Answer these from the text about the Solzhenitsyn course:
(a) In which department does Kevin J. McKenna teach?
(b) In what year was Solzhenitsyn's fiction awarded the Nobel Prize in Literature?
(c) In 2006, which two works did Russian national television name along with Solzhenitsyn's works?

---------- EXERCISE TEXT ----------

Class on Solzhenitsyn's Fiction to Be Taught at University of Vermont During Fall 2018 Semester
/Professor Kevin J. McKenna, a professor in the Department of German and Russian at the University of Vermont, plans to teach a semester-long course devoted to the fiction writing of Aleksandr Solzhenitsyn.
The course description, provided by the department:
"Often compared both to Fyodor Dostoevsky as well as Leo Tolstoy, the fiction of Aleksandr Solzhenitsyn was awarded the Nobel Prize in Literature in 1970. His works remain to this day so central to Russian literary culture that in 2006 Russian national television named them, along with Dostoevsky’s Crime and Punishment and Tolstoy’s Anna Karenina, as the major national literary achievements in Russian fiction. In 2011, Time Magazine described Solzhenitsyn’s literary works as the main artistic achievements of the 20th century. To this day Solzhenitsyn’s writings are credited with exposing and “bringing down” the Soviet Union.

---------- DATA PROVIDED ----------

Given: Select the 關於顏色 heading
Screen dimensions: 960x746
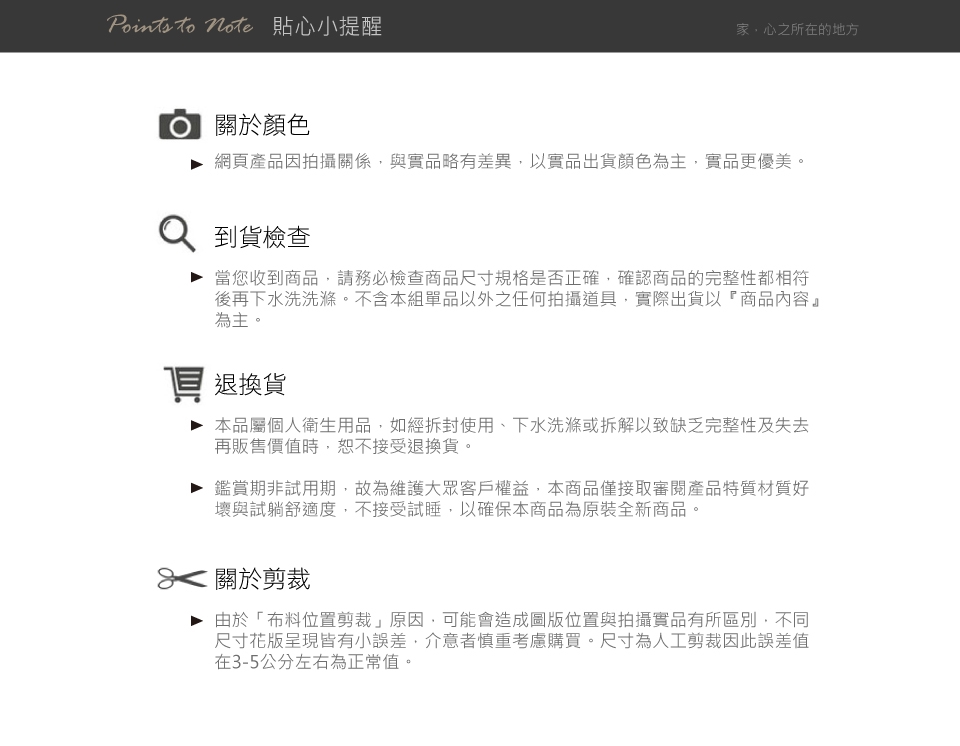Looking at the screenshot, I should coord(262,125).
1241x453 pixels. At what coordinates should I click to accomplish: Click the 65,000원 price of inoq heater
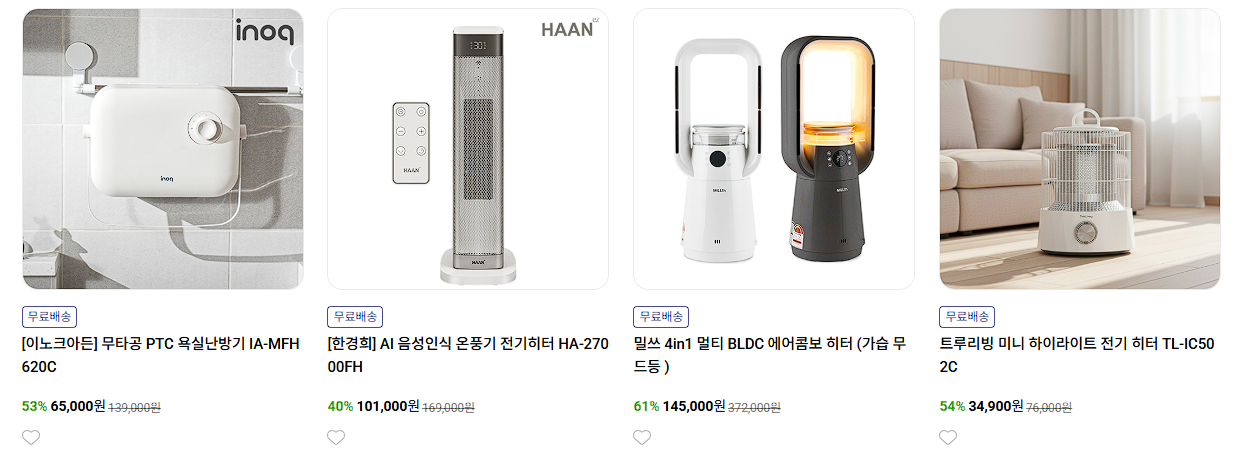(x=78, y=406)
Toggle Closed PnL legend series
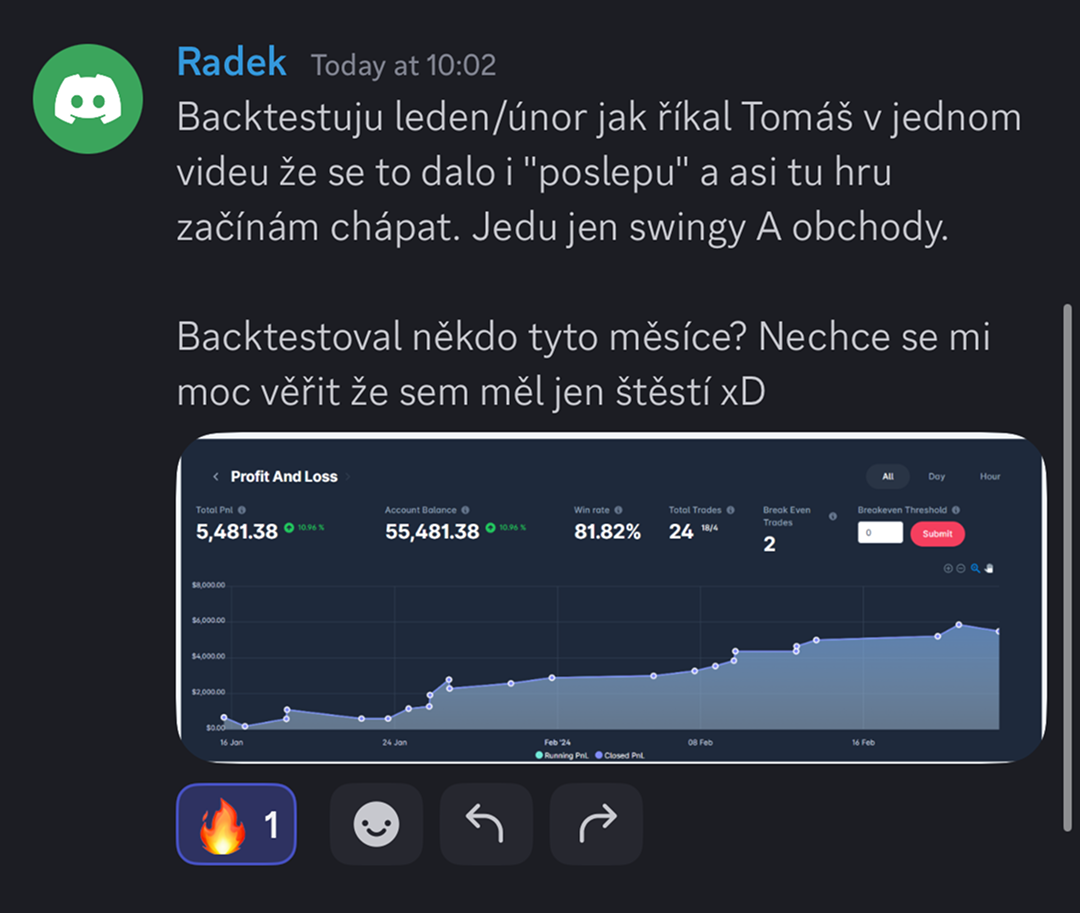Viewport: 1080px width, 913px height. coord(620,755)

----------
---------- DATA PROVIDED ----------

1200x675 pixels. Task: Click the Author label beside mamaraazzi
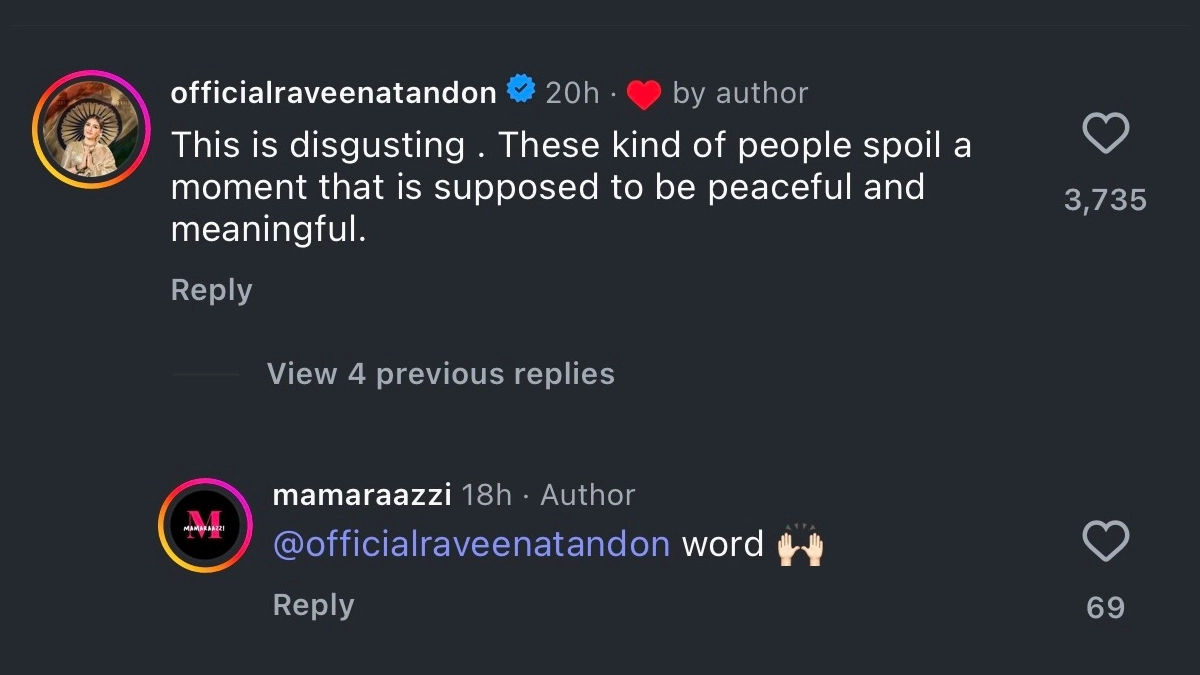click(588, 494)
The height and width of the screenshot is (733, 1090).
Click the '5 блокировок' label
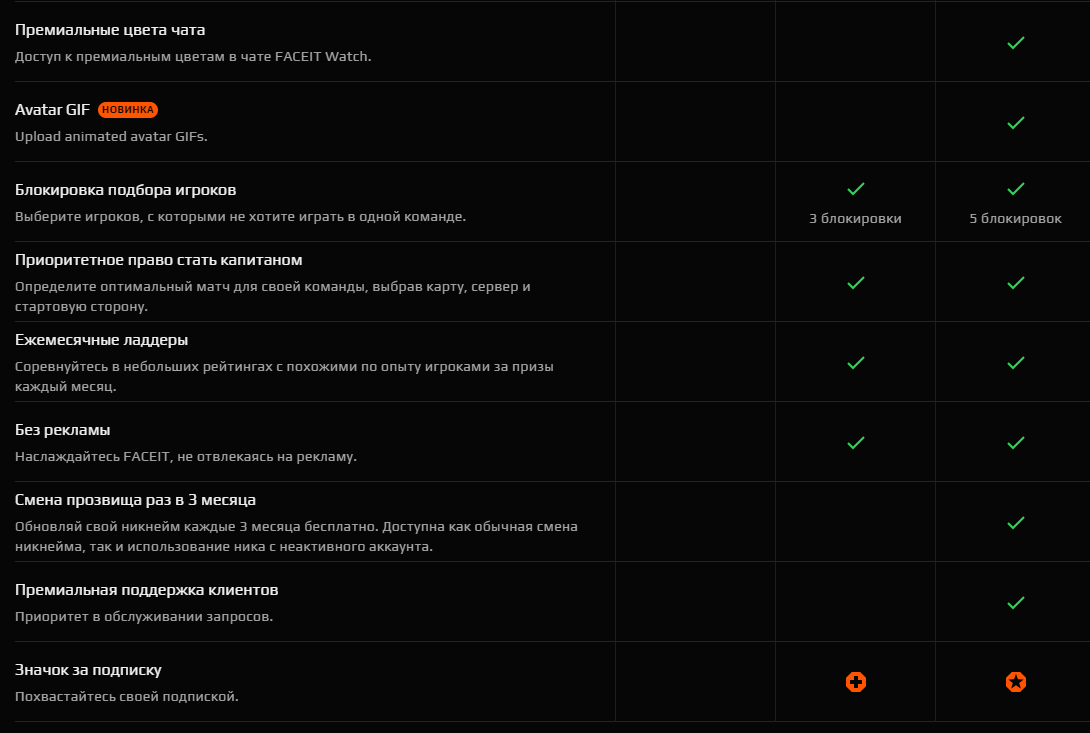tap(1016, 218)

----------
---------- DATA PROVIDED ----------

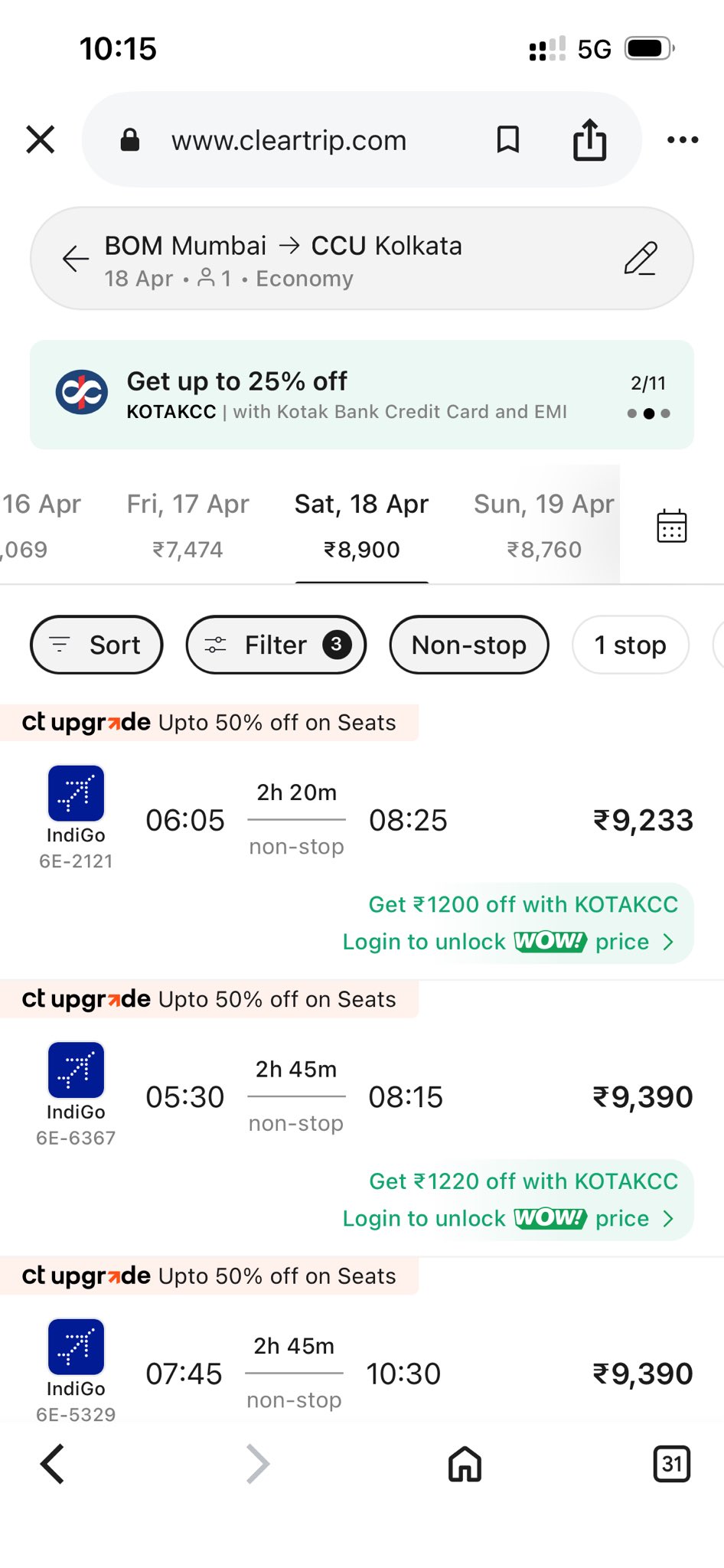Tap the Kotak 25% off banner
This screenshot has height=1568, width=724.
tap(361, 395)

----------

## COMPLETED EXERCISE
(a) The Department of German and Russian at the University of Vermont.
(b) 1970.
(c) Dostoevsky's Crime and Punishment and Tolstoy's Anna Karenina.